Like the 23 boats that left before us we ran from Lady Musgrave ahead of a 30 knot southerly change. Only one boat was willing to brave the weather, an experienced couple with over a decade of cruising under their belt, 120 meters of chain and a 20 tonne steel boat. They called us as we left them, and while confident, I did note the "it’s very lonely here" tone in his voice. Mother Nature is both beautiful and terrifying, and that is always in the back of our minds, even in calm weather. The first reality check of the cruising life is that ¼ our time is being somewhere between concerned and downright worried. I get it now: fair winds, a safe anchorage and good holding = the joyful sleep of sailors.
So we left Lady Musgrave. It was low tide and the narrow passage out the reef was transformed into a white water rapid as a few square kilometres of water emptied through a 20 metre wide channel.

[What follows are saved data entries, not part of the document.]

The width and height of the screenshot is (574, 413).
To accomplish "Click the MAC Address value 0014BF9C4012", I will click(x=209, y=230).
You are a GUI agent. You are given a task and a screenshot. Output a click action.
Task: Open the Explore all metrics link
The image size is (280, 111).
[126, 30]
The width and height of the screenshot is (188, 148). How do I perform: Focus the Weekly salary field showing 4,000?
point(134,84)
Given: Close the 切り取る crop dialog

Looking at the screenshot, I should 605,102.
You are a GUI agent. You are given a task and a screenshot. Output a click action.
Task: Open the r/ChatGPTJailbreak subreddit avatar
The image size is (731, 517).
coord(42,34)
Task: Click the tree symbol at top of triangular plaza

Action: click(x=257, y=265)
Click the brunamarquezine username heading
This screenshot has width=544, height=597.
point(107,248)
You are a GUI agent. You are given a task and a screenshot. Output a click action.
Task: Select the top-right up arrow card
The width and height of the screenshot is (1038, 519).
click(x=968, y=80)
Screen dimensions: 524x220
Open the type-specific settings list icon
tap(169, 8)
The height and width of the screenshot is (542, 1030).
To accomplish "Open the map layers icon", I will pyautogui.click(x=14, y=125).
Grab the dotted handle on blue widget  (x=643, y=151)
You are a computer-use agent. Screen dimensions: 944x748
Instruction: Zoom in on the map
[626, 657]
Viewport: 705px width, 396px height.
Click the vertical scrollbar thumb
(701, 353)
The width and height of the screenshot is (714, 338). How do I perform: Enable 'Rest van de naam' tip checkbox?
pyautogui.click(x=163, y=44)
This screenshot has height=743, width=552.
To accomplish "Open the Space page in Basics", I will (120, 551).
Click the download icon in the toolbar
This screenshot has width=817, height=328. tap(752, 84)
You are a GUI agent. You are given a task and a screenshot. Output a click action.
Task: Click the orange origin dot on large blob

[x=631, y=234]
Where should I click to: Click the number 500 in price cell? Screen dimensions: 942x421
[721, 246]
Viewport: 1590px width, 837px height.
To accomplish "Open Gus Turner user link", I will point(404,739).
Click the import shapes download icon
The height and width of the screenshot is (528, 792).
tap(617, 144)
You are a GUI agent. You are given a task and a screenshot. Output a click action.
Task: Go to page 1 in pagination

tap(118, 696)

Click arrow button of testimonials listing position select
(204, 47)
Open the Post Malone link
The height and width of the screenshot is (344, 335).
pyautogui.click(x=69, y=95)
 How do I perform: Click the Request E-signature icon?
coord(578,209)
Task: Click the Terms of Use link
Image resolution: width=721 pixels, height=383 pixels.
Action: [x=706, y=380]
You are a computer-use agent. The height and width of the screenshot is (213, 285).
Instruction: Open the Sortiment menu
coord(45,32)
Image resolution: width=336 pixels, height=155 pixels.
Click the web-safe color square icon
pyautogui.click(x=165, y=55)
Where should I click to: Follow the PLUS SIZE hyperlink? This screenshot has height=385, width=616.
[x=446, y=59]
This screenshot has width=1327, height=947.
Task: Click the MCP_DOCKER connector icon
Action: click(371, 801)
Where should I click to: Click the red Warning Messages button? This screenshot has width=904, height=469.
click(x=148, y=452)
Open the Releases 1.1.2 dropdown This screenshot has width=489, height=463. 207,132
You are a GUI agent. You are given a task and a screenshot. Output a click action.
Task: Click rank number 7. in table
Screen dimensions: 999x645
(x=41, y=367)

I was up the mizzen looking for bommies, Liss had a confident hand on the helm. I found myself yelling, “looks good, just run guts!” incongruous words, usually applied to the white water, where running the most obvious line is straight down the centre through the biggest waves (through the guts). The boat heaved and hobby-horsed and dipped her bow in the standing waves until we cleared the outflow. Away from the reef, the team settled into the mechanics of sailing all day to Cape Capricorn. Another sailing truism: sailing means wind, and wind (generally speaking) means waves, and waves mean rocking, either side to side or front to back. I like it; I like the feel of the wind loading the boat up with power through the keel and her surging forward. The downside is that it’s a workout, gut muscles tensed a hundred times just to sit still, getting from cockpit to galley a delicate dance of balance and just missed head knocks, hands dry and calloused from the spay and working the lines. The ever-present potential for seasickness. I am impressed with all the old silver backs and doughty women out sailing – it’s a rigorous life and they’re all fit and hardy. That is the second reality check of cruising: it is ¼ being exhausted. 8.00am is a pretty regular bedtime.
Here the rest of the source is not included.